Step 5: Move to reject (optional but recommended).
For maximum protection against domain spoofing, change to p=reject. This tells ISPs to completely reject any email that fails DMARC, effectively preventing anyone from impersonating your domain. Only do this when you are certain all your legitimate email is authenticated.

DMARC Record Syntax

A complete DMARC record looks like:

v=DMARC1; p=quarantine; rua=mailto:dmarc@yourdomain.com; ruf=mailto:dmarc-forensic@yourdomain.com; pct=100; adkim=r; aspf=r

Common DMARC Mistakes

Jumping Straight to Reject

If you go directly to p=reject without monitoring first, you may block legitimate email from services you forgot to authenticate (CRM, help desk, transactional email, etc.). Always start with p=none and review reports before tightening the policy.

Not Reading the Reports

DMARC reports are XML files that are difficult to read raw. Use a free analyzer tool (like MXToolbox, Postmark DMARC, or DMARC Analyzer) to parse them into readable dashboards. The reports tell you exactly what is passing and failing, so they are worth reviewing regularly.

Subdomain Policy Gaps

DMARC policies on your root domain do not automatically cover subdomains unless you add sp= (subdomain policy).
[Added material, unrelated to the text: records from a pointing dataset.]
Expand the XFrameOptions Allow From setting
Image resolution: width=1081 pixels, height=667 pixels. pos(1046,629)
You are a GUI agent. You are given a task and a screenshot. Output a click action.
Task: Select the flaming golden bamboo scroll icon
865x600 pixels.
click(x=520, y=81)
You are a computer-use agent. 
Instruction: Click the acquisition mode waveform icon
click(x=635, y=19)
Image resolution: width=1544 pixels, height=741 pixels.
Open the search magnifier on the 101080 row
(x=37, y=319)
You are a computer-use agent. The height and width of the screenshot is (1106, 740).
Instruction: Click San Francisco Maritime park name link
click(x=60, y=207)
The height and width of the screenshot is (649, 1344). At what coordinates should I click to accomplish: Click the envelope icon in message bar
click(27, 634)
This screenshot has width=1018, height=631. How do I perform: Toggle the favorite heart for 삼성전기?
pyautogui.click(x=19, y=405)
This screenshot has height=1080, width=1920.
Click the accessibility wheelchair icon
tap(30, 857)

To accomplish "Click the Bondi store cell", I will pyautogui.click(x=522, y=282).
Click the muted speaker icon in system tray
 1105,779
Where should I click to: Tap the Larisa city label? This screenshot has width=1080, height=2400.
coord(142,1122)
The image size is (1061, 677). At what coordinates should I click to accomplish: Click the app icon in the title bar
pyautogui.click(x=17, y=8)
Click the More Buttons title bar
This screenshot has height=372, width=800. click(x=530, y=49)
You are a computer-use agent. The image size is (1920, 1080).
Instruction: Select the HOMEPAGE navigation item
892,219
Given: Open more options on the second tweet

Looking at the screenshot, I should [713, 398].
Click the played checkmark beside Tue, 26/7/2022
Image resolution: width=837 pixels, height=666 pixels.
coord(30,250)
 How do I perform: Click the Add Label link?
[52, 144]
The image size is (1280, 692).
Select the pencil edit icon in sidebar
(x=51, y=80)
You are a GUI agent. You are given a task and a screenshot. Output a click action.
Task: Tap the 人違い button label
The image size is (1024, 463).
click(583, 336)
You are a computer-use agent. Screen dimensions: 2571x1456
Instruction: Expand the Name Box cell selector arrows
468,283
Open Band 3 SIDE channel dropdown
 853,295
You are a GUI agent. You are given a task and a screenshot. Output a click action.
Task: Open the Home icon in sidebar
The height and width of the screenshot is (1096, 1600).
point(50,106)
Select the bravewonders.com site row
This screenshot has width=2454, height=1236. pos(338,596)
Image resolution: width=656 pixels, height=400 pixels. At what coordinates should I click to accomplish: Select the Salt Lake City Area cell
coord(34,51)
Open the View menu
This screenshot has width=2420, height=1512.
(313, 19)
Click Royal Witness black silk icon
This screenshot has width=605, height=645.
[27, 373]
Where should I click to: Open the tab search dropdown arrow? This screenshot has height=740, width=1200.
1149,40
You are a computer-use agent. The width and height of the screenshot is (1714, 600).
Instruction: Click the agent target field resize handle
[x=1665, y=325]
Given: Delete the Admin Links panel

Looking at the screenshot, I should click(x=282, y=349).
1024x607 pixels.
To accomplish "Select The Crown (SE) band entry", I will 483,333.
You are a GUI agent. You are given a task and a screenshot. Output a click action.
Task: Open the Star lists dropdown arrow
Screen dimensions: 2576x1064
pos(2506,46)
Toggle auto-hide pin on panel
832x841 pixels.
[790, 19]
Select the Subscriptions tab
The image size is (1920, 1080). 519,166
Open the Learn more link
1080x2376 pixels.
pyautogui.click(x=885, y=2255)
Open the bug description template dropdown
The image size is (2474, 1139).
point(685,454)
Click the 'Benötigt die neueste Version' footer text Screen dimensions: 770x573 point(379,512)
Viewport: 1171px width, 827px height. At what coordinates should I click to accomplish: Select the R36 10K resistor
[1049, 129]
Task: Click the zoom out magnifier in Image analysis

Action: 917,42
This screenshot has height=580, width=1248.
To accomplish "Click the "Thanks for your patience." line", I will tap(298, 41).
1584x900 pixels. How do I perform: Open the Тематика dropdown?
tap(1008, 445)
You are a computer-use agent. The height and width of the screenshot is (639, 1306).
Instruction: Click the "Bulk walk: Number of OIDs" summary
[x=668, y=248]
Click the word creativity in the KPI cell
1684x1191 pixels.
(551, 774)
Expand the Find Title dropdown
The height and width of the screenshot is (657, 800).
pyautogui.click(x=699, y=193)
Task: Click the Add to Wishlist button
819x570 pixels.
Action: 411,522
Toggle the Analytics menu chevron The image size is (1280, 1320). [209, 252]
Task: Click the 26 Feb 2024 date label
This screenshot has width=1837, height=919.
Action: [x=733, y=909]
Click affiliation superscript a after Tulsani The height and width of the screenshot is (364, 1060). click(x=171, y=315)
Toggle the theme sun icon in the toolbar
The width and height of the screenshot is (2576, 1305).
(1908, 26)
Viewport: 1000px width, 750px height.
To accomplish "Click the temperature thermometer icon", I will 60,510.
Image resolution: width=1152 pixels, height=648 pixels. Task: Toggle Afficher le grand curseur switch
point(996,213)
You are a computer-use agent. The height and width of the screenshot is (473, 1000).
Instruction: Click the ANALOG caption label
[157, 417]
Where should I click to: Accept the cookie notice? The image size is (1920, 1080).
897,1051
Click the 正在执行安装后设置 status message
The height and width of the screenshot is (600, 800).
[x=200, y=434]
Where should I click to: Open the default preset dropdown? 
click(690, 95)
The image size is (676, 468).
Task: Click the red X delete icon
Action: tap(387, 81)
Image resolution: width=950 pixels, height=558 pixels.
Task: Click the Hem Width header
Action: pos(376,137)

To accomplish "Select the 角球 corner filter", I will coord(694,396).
If you send from marketing.yourdomain.com, you need either a DMARC record on that subdomain or an sp= tag on the root domain record.

2026 requirement: Gmail, Yahoo, and Microsoft all require at minimum a DMARC record with p=none for bulk senders. Many ISPs now give stronger inbox placement preference to domains with p=quarantine or p=reject. Having no DMARC record at all puts you at a disadvantage for deliverability even if your SPF and DKIM are perfect.